A winding driveway leads to the sloping wooded site that architect Thomas A. Kligerman’s clients purchased to build their Pacific Northwest vacation home, a path that removes any sense of the surrounding neighborhood from those who visit. What’s left, says Kligerman, “is the powerful natural beauty” of the plot. The moody gray atmosphere settling over the saturated colors of the woods captivated Kligerman and seemed to almost demand a more modern approach. “It was an instinctual reaction,” he says. Expansive windows were necessary to admit plenty of natural light in all that damp, cloudy weather, he reasoned, but the notion of creating a modern white box never came up. “The whole palette of the house, we thought, would pick up on the rich, deep colors of the forest.”

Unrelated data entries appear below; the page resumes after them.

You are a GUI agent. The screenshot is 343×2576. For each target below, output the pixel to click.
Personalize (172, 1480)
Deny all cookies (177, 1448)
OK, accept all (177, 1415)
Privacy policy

The philosophy that emerged from his first musings would guide how the home would take shape. “We wanted a house that would reflect the place it was in,” project architect Joseph Carline says. That meant using dark cedar siding, Douglas fir beams, and tobacco-stained oak on the interior walls and floors. Board-form concrete was also added into the mix. “There was an honesty of materials,” Kligerman says. “The structure itself became the ornament and the detail—there were no moldings or gewgaws.” Designer Mia Jung, a Kligerman associate, ultimately saw much less need for interior decoration as a result, she explains, because the architecture would play that role.
Guided by the desire to use as much glass as possible, Kligerman’s team decided early on to separate the home’s structural steel from the curtain wall that wraps around its rear. As is always the case with their projects, “We had to build the roof before we built the floors—the steel grid doesn’t connect to the floor system,” Carline says. This eliminated the need for thick, structural frames around the glass. “We picked the thinnest profiles we could find. It’s like outlining something with a fountain pen versus a crayon. Thick is good. Fine is better. There’s just more elegance to it,” Kligerman says. “The whole thing becomes much more diaphanous.”

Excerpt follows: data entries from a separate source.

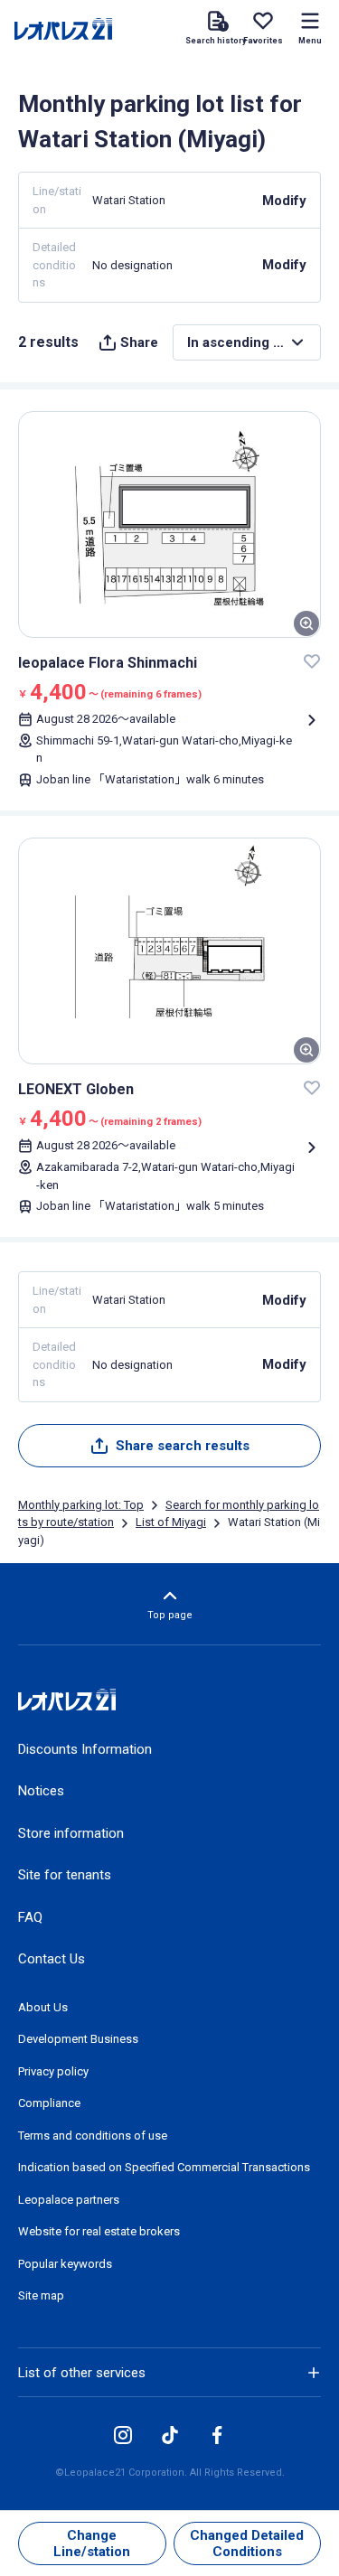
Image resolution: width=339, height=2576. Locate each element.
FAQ (30, 1917)
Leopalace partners (68, 2199)
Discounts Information (85, 1749)
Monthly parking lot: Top (81, 1505)
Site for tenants (64, 1875)
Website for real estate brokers (99, 2231)
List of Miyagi (171, 1522)
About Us (43, 2007)
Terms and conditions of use (92, 2135)
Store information (71, 1833)
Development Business (78, 2039)
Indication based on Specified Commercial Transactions (164, 2167)
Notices (41, 1791)
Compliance (49, 2103)
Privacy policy (53, 2071)
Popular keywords (65, 2264)
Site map (41, 2295)
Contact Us (51, 1959)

Where the glass leaves off, a mosaic of wood paneling and concrete forms the interior and exterior cladding—all rigorously aligned at 6-inch intervals despite the fact that the concrete was poured more than a year before the wood was installed. “If you put a laser on one of those lines at the north end of the house, it’s exactly the same within the smallest fraction of an inch at the south end of the house. It’s beautiful when you see it,” says general contractor Jim Dow, who credits Carline and his superintendent Chris Lange for ensuring everything was properly executed. “It was a really difficult build—everything was super intricate and complicated—but this is one of our best projects, and we’ve been in business for 40 years.”
Jung and associate designer Elizabeth Sesser used these materials, along with the steel grids and exposed beams, to inspire the interior design. In keeping with the architectural program, accents were kept to a minimum. “In this house, we selected darker, richer colors to complement the architectural elements and location.” Jung then designed custom furnishings and sourced accents—down to the dishware—that would stand up to their environment: “They’re heavier and more grounded in form,” she notes. And rather than hanging art on the walls, especially given the amount of glazing, she used rugs as the statement makers. “The rug is where the luxury is. That’s where I play design—on the floor,” she says. Outside, Jung worked with landscape architect Dodi Fredericks to marry the exterior with the interior. Mostly native plantings surround the house, even on the second floor where planter boxes are placed outside the master bathroom windows. “Not only is the house in the forest, but the forest is in the house,” Jung says.
Kligerman’s firm is best known for its traditional work—he and his partners wrote a book on shingle-style homes—but this project was a welcome departure. “People don’t typically expect this sort of thing from us, but it’s something we like to do,” he says. “I’m a modernist at heart. I loved this exploration, and it already influences projects that are currently on the boards.”